I would like to "formally" announce two open source projects related to optical flow / programmable vision sensors. These are based on some of the optical flow techniques developed at Centeye, but in the spirit of "open source" are meant to be hacked/modified/copied any way a user deems fit. In both cases, the source code has been opened up under a modified FreeBSD license, while the board design has been released under a Creative Commons Attribution-ShareAlike license, the same license that applies to the Arduino boards.
The first project is the CYE8 sensor, an optical flow sensor based on an Atmel ATmega644 (possibly to be replaced by an ATmega1284) 8-bit processor, and using a Faraya64plus sensor head. (A "sensor head" is a vision chip wire bonded to a 9mm x 9mm PCB with a board to board connector on the other side.) We fabricated our first two iterations last year (the first one described here), and are now readying the third iteration this month.
The hardware of the second project was introduced in a recent blog post and is based on the Sparkfun Arduino Pro Mini platform (which uses a similar but smaller Atmel microcontroller) and comprises a simple shield board that interfaces the Arduino with a sensor head. Currently we have used only a FarayaSmall sensor head, but this board will support other chips as well.
At the current time, these projects are hosted on another open Ning network Embedded Eye, since we are trying to capture a broad set of applications beyond drones. If these projects take off, we can set up Huddle spaces accessible across both Ning networks, or move the project elsewhere. (I'll take suggestions- I'm still learning about how to do projects like this.) The CYE8 project is located here and the Arduino-based project is located here. These forum pages include initial board designs and source codes.
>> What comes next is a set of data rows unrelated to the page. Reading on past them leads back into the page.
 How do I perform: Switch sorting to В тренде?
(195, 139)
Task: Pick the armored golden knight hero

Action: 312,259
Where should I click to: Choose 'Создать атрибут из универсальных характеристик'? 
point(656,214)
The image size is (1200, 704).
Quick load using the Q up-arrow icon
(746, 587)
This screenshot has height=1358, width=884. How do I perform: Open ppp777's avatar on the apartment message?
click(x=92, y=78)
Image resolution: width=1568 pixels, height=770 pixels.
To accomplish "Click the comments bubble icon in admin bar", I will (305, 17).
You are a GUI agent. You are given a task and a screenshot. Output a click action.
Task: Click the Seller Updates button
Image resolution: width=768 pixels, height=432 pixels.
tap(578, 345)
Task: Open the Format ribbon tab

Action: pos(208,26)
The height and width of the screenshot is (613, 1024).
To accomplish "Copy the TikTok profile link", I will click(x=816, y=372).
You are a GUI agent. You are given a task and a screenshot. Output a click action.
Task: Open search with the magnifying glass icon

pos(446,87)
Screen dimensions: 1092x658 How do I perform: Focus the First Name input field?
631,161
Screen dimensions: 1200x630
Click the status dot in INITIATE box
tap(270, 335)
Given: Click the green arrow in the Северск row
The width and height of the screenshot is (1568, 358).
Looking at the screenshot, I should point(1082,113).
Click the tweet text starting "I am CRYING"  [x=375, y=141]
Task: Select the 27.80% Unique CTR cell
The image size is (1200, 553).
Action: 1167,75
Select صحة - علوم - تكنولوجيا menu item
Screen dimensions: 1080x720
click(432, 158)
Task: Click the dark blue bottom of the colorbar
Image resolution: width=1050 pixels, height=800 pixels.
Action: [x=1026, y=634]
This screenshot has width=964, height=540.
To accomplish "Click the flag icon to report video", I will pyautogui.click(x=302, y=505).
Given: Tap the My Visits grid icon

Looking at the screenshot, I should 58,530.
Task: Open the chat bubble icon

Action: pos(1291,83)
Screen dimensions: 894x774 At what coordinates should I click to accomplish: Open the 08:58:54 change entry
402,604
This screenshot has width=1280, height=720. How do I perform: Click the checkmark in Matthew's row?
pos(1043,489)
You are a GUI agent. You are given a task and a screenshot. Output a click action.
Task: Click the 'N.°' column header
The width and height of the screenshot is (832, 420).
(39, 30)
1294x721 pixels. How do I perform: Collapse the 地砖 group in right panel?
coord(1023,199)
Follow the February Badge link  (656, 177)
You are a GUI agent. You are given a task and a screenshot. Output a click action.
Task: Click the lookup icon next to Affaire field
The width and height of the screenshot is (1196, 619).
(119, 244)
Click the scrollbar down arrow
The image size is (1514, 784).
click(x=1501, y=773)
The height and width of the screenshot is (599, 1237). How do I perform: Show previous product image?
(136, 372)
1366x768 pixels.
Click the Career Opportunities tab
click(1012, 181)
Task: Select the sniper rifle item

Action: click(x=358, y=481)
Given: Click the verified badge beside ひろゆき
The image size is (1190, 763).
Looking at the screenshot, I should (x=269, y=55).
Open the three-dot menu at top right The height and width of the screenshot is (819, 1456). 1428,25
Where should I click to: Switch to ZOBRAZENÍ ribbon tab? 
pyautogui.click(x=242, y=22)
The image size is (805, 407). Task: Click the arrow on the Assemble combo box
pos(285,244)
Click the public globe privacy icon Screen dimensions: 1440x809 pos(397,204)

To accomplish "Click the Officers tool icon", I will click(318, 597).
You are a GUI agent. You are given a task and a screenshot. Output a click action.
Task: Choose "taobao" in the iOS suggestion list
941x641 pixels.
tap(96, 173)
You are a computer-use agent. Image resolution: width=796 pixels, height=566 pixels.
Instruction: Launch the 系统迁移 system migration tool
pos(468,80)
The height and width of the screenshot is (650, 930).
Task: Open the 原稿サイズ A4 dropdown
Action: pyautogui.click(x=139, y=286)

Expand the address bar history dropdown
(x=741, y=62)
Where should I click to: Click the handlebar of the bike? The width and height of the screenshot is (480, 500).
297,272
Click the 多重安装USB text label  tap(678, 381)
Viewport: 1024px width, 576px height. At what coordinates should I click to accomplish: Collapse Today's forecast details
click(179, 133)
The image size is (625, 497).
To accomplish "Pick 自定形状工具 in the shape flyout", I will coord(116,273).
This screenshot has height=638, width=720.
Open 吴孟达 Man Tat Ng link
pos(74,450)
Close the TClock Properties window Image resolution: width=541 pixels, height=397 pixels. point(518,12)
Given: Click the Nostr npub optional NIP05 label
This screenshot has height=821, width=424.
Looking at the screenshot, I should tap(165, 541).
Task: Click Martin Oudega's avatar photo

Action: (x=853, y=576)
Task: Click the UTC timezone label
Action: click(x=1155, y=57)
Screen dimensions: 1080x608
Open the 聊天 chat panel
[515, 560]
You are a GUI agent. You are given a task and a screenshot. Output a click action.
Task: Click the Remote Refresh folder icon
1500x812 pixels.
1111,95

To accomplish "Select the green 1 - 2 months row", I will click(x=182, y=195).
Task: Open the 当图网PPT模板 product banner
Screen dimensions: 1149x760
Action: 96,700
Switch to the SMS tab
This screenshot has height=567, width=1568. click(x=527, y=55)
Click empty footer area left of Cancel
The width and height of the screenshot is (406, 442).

Based on interest, we will likely also launch projects built around an Atmel AVR32 processor (faster than the AVR8's) and/or an XMOS quad-core processor (if you have real need for speed).
One common theme of these two projects (which has strengths and weaknesses) is that they utilize vision / image sensor chips designed by Centeye. (This is not a requirement of the license- it is just how they were designed.) The strengths are that since we designed the vision chips, we can probably reveal as many details of the inner workings of these chips as we want. We all have heard complaints of chip manufacturers being too vague about what is inside, so I hope that this is a welcome change. The weakness is that we basically have to burn new wafers every time we want more sensors, so they are not as available as, say, a part from Digikey.
We are actually going to start a new run of silicon soon with the intent of increasing manufacturing quantity. It is tempting to use this as an opportunity to explore semi-open chips designs. I'd be happy to share a (virtual/real) beer with anyone interested in discussing (whether here, at EE, or directly) the various issues associated with the design and manufacture of chips of this type.
I look forward to speaking with everyone soon!